The tree labeling polytope is a technical tool for fixed topology ancestral reconstruction problems. Here, we provide an implementation of the tree labeling polytope for the following three problems:
- the parsimonious migration history problem
- the softwired small parsimony problem
- the convex recoloring problem
Each problem takes as input either a tree topology or a phylogenetic network and a leaf labeling, and outputs a labeling of the internal nodes of the tree or network that is optimal with respect to the problem-specific objective function.
The tool offers three modes, each corresponding to one of the three problems. Each mode offers a different set of options, which are described in the help message for each mode. The top-level help message is shown below:
python src/tlp.py --help
usage: tlp.py [-h] {fast_machina,convex_recoloring,softwired} ...

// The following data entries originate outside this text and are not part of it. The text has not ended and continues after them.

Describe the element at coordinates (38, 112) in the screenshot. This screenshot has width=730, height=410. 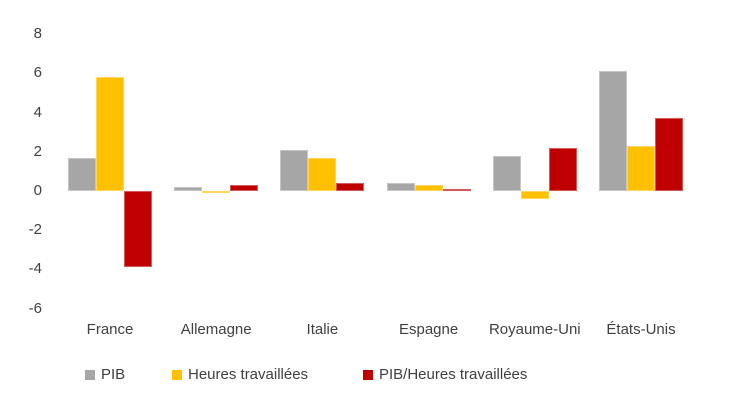
I see `y-axis-tick-label: 4` at that location.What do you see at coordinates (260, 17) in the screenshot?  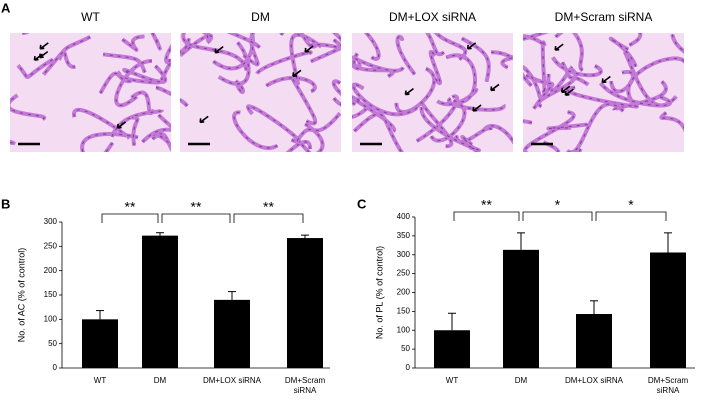 I see `image-title: DM` at bounding box center [260, 17].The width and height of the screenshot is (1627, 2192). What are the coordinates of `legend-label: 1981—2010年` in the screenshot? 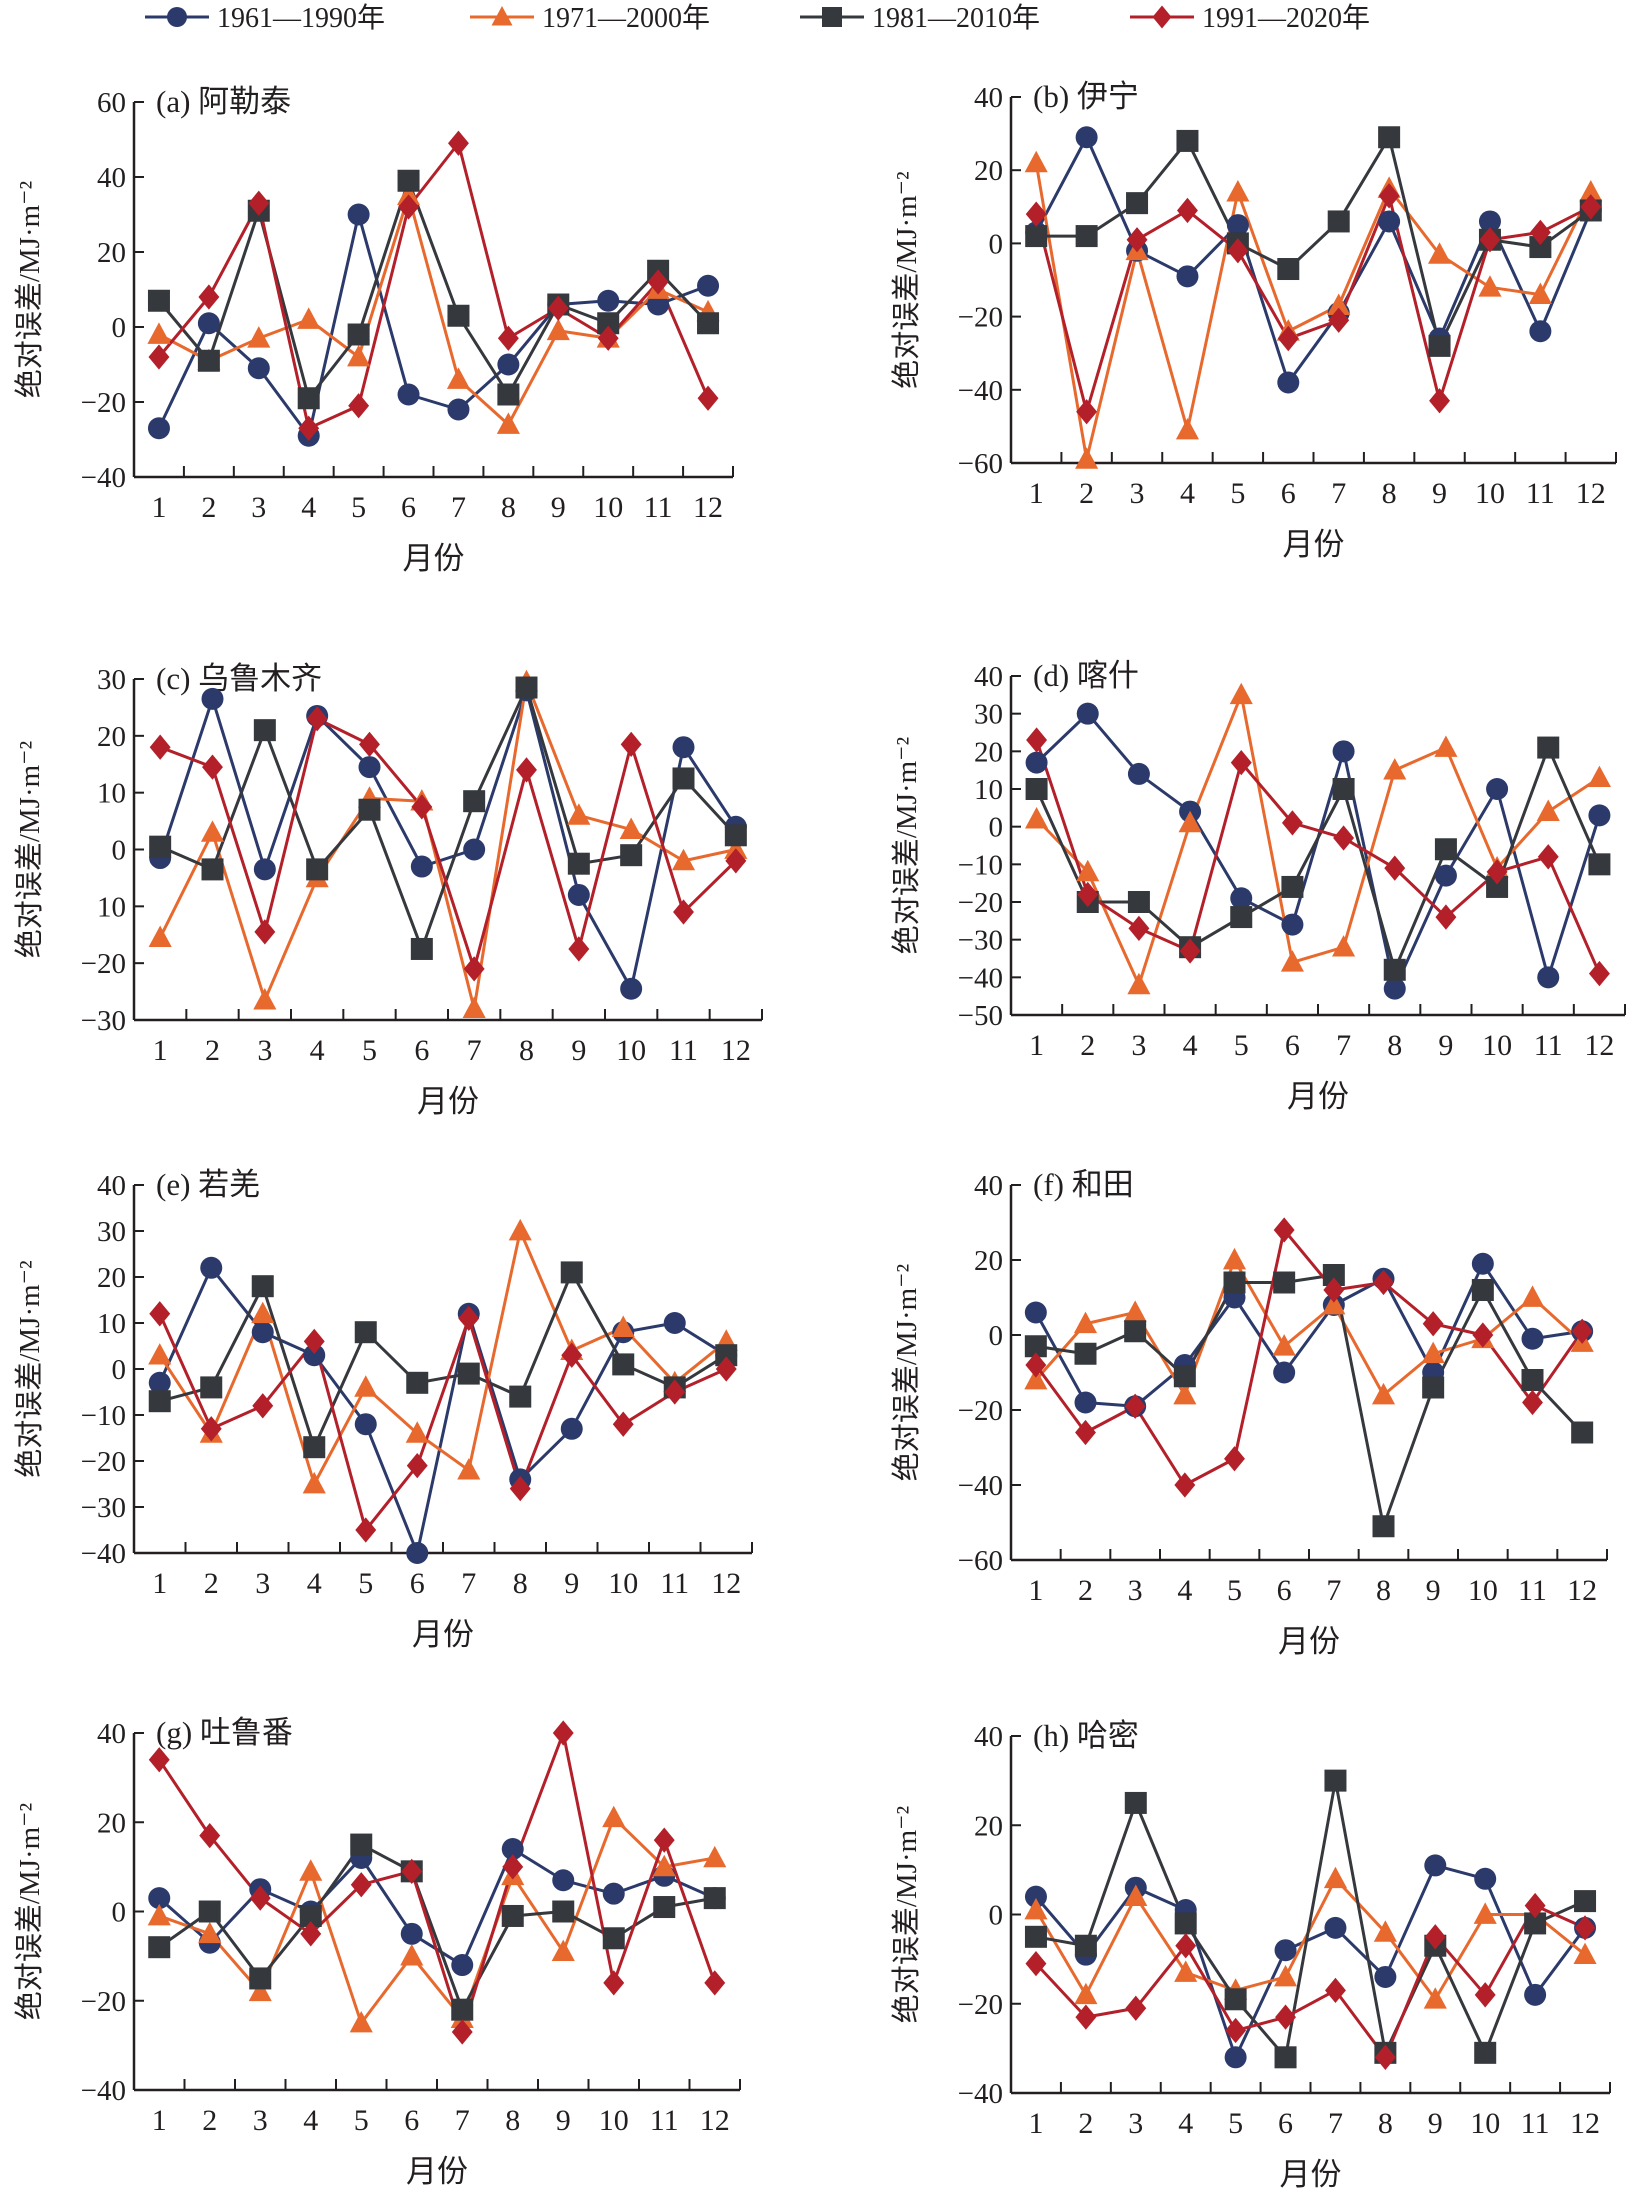 It's located at (956, 18).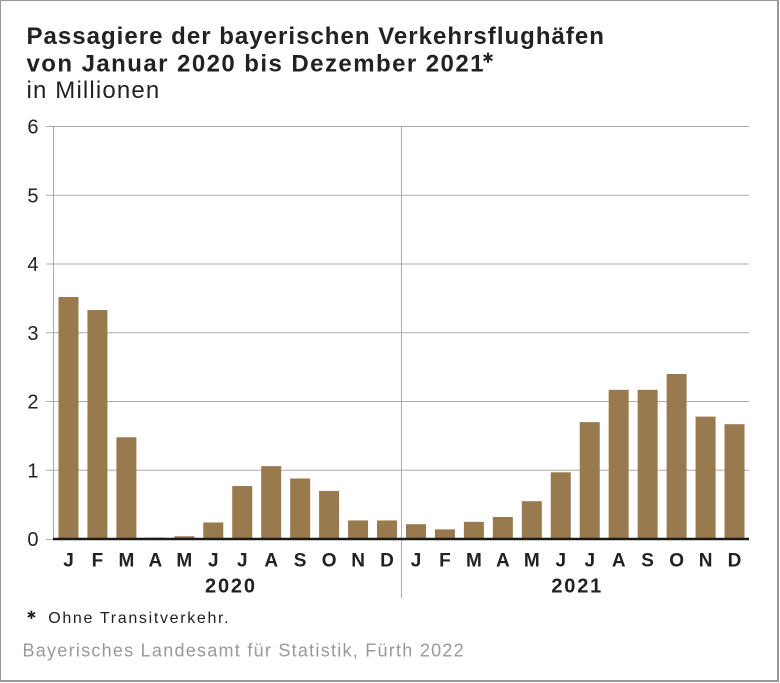 The height and width of the screenshot is (683, 780). I want to click on svg-text: 2, so click(32, 403).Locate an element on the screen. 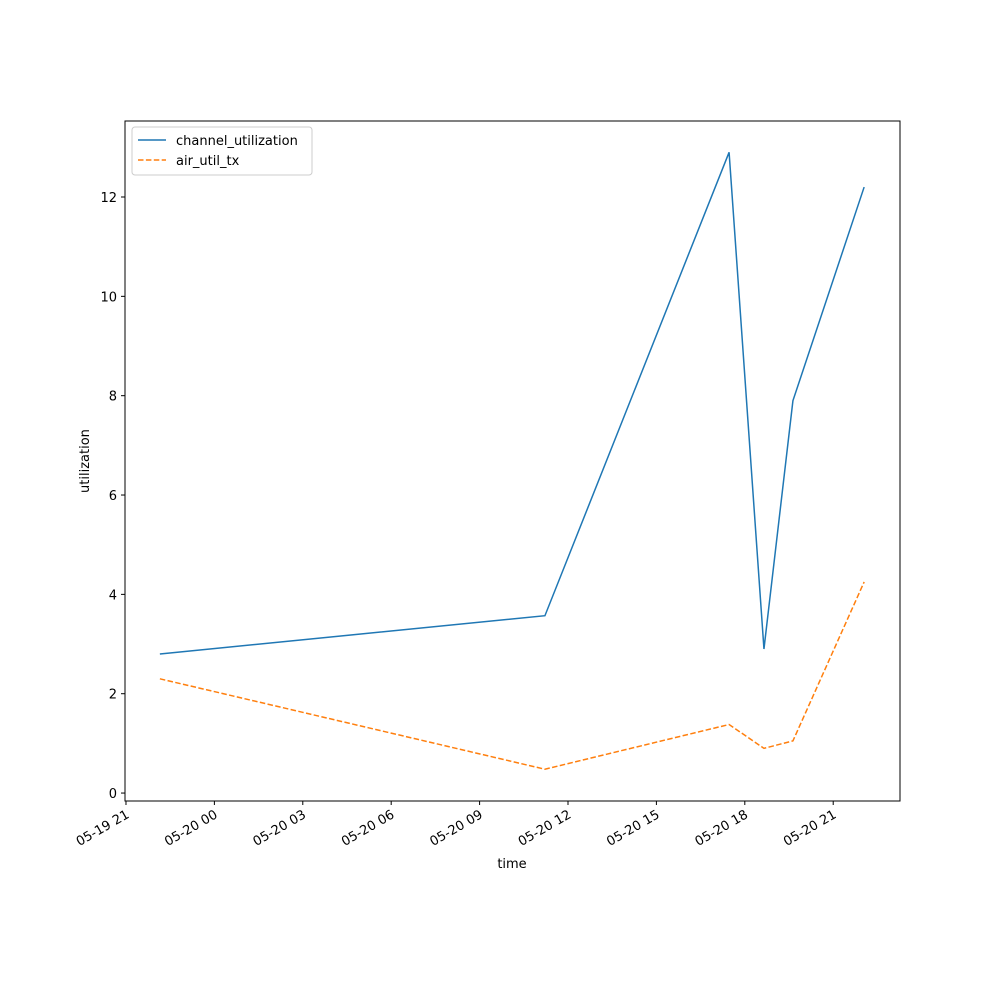 The width and height of the screenshot is (1000, 1004). y-tick-label: 8 is located at coordinates (113, 398).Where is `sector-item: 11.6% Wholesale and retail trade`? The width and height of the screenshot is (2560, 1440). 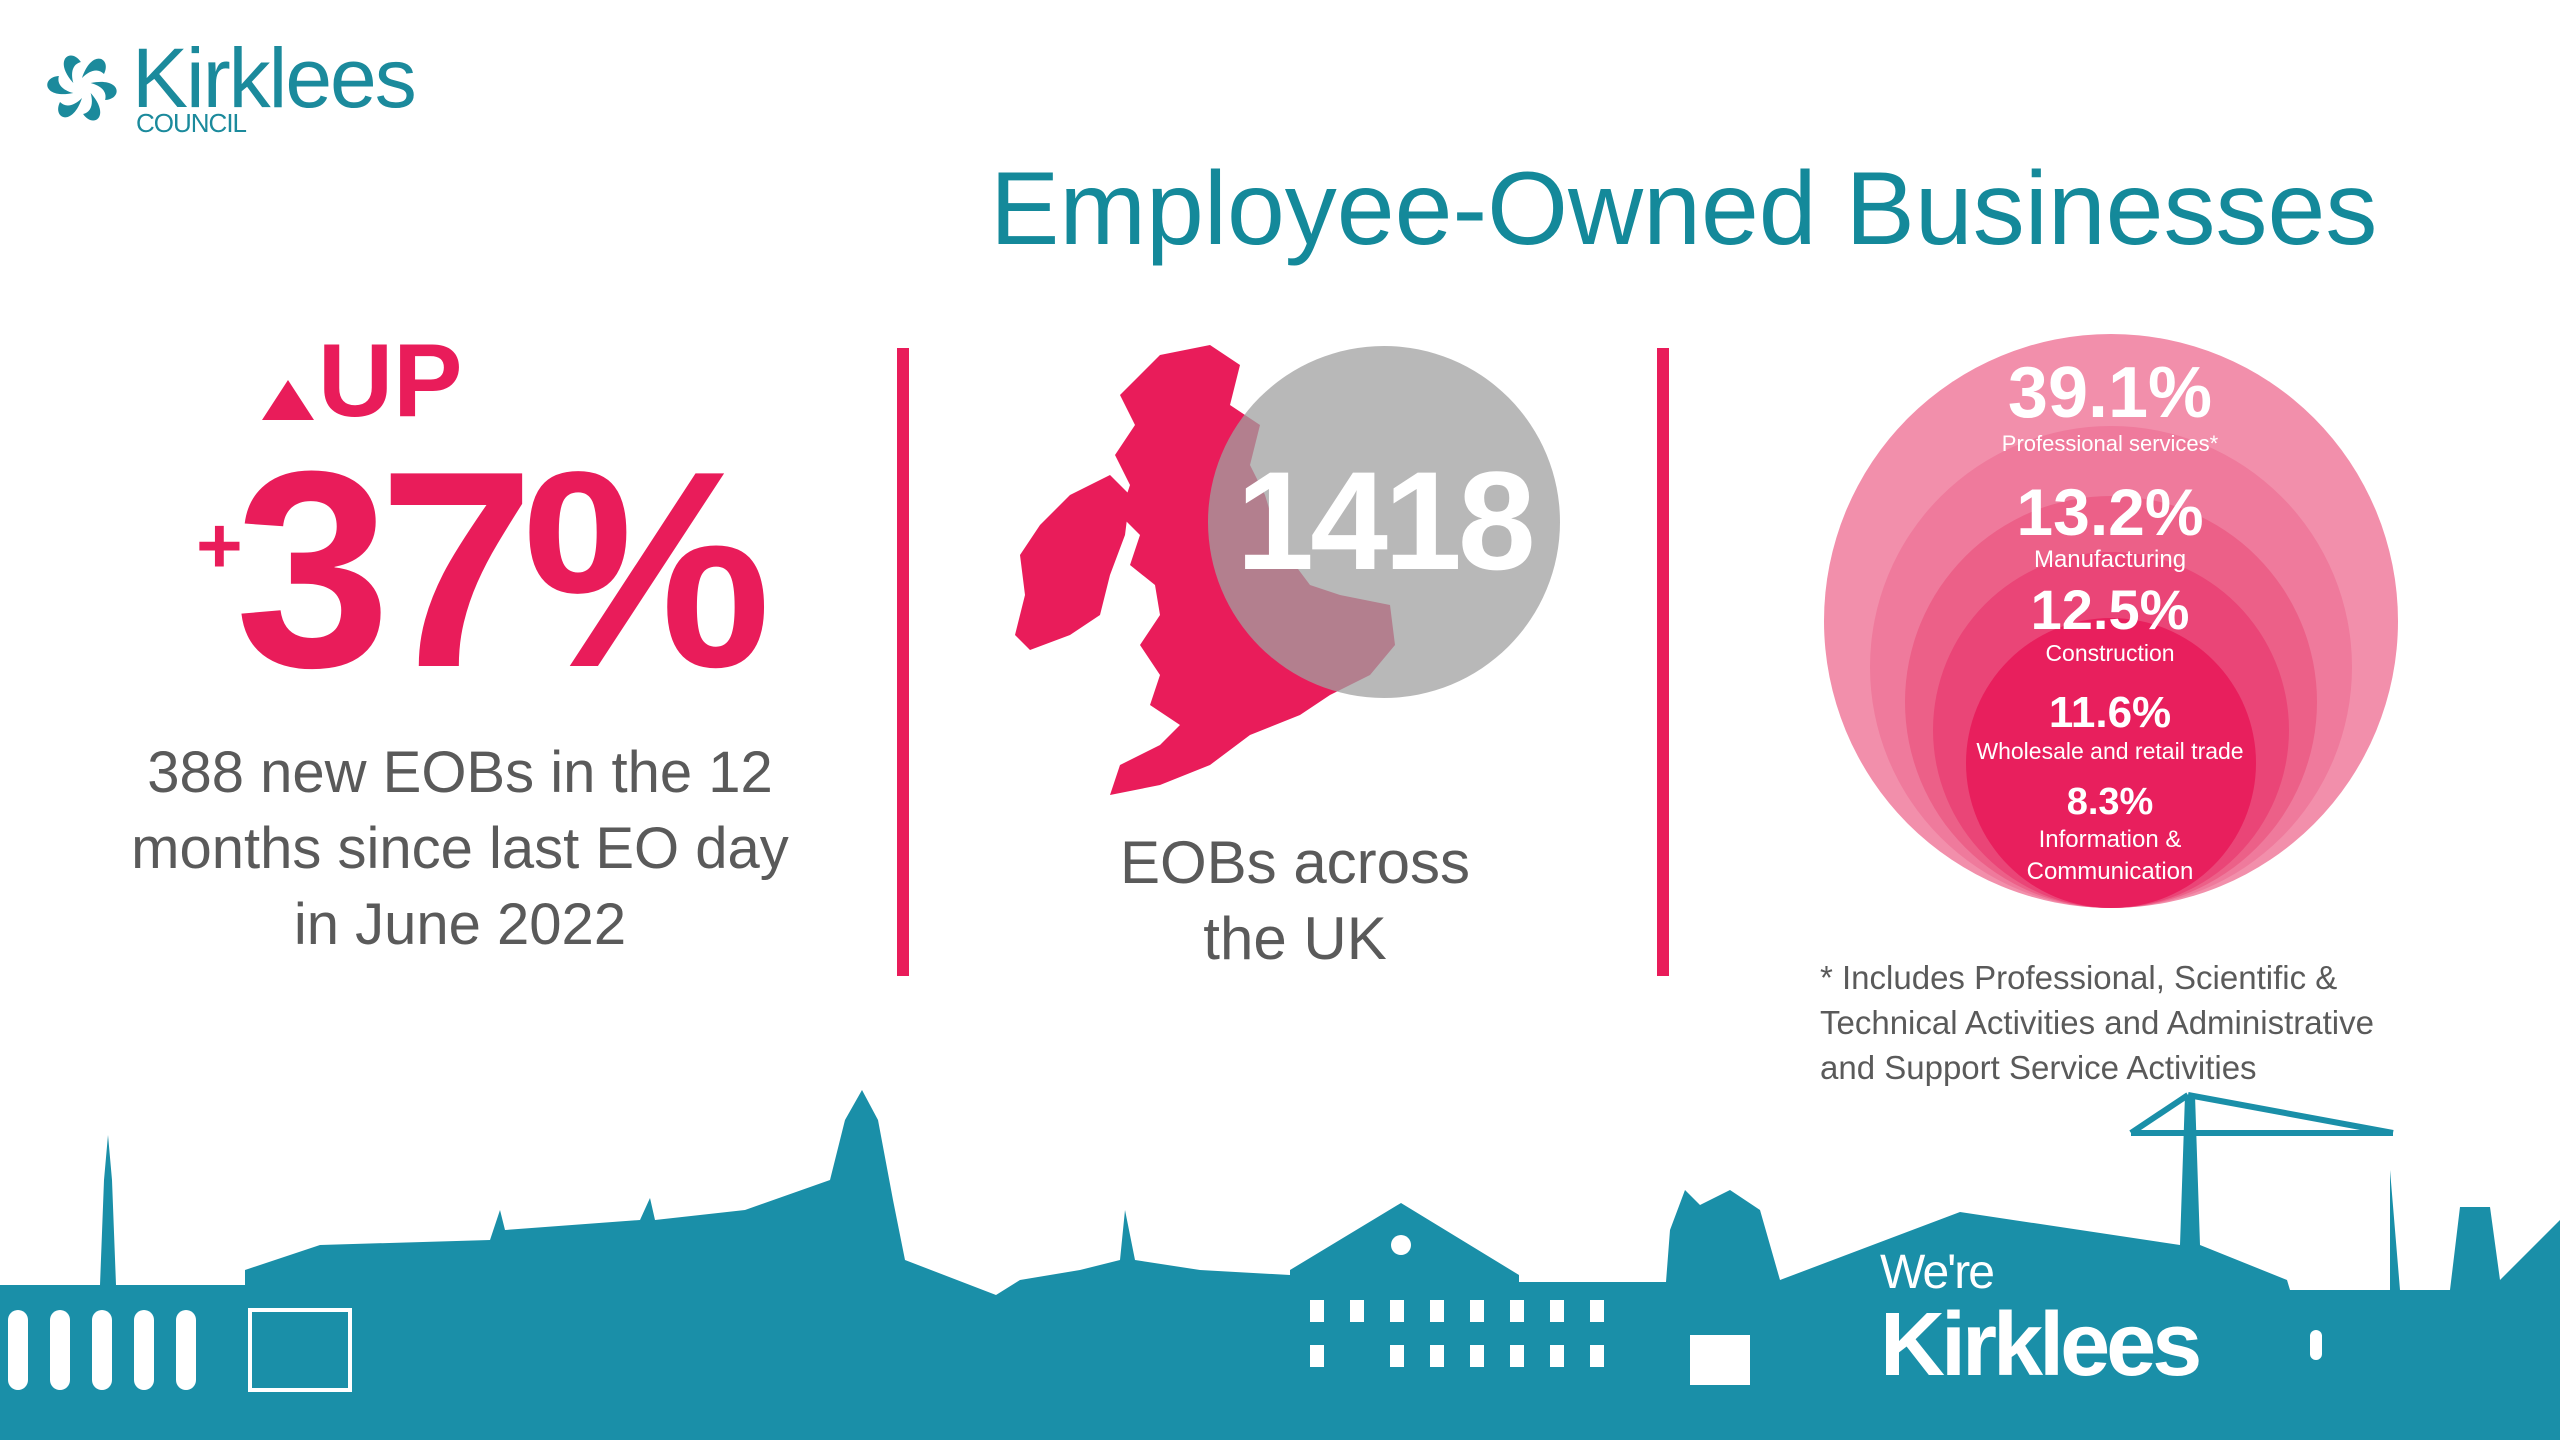
sector-item: 11.6% Wholesale and retail trade is located at coordinates (2110, 726).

Constrained tree labeling using the tree labeling polytope.
positional arguments:
{fast_machina,convex_recoloring,softwired}
Methods
fast_machina fastMACHINA
convex_recoloring Convex Recoloring
softwired Softwired Small Parsimony on a Phylogenetic Network
options:
-h, --help show this help message and exit
The tool requires the following dependencies:
- Python 3.11 or higher
- NetworkX
- NumPy
- loguru
- Pyomo
- Gurobi
We note that a Gurobi license is currently required to use the tool, but it can be replaced with another solver supported by Pyomo (e.g., CPLEX, GLPK) upon request. A Gurobi license is free for academic use and can be obtained from the Gurobi website.
We demonstrate the use of the tree labeling polytope on tumor clone
CP28
from a single-cell lineage tracing dataset modeling metastatic
dissemination in mice from Yang et al. (2021). The tree topology
and branch lengths were inferred by applying Startle followed
by LAML, which are specialized tools for inferring phylogenies
from lineage tracing data. The tree topology and branch lengths
are stored in the file examples/CP28_tree_edgelist.tsv
. The
leaf labeling is stored in the file examples/CP28_leaf_labeling.csv
and describes the anatomical location of each cell in the tree.
We apply the tree labeling polytope to infer the most parsimonious ancestral labeling such that the induced migration graph is i) unconstrained, ii) acyclic, and iii) a tree. We do this by executing the following commands:
python src/tlp.py fast_machina examples/CP28_tree_edgelist.tsv examples/CP28_leaf_labeling.csv -l LL -c none -o examples/CP28_unconstrained
python src/tlp.py fast_machina examples/CP28_tree_edgelist.tsv examples/CP28_leaf_labeling.csv -l LL -c dag -o examples/CP28_dag
python src/tlp.py fast_machina examples/CP28_tree_edgelist.tsv examples/CP28_leaf_labeling.csv -l LL -c tree -o examples/CP28_tree
Here, the -l
flag specifies the anatomical location of the root of the tree,
which in this case is the left lung (LL). If this flag is not provided, the
root is automatically inferred. The -c
flag specifies the constraint on the
induced migration graph, which can be none
, dag
, or tree
. This procedure
results in the following output files:
examples/CP28_unconstrained_migration_graph.csv
examples/CP28_dag_migration_graph.csv
examples/CP28_tree_migration_graph.csv
which describe the induced migration multigraphs for the unconstrained, acyclic, and tree constraints, respectively.
To solve the convex recoloring problem, we apply the tree labeling polytope
to the tumor clone CP28
from the same single-cell lineage tracing dataset.
We use the same tree topology and leaf labeling as in the previous example.
python src/tlp.py convex_recoloring examples/CP28_tree_edgelist.tsv examples/CP28_leaf_labeling.csv -o examples/CP28_convex_recoloring
This command results in the output file examples/CP28_convex_recoloring_vertex_labeling.csv
which describes the convex recoloring of the tree with the minimum number of leaf recolorings.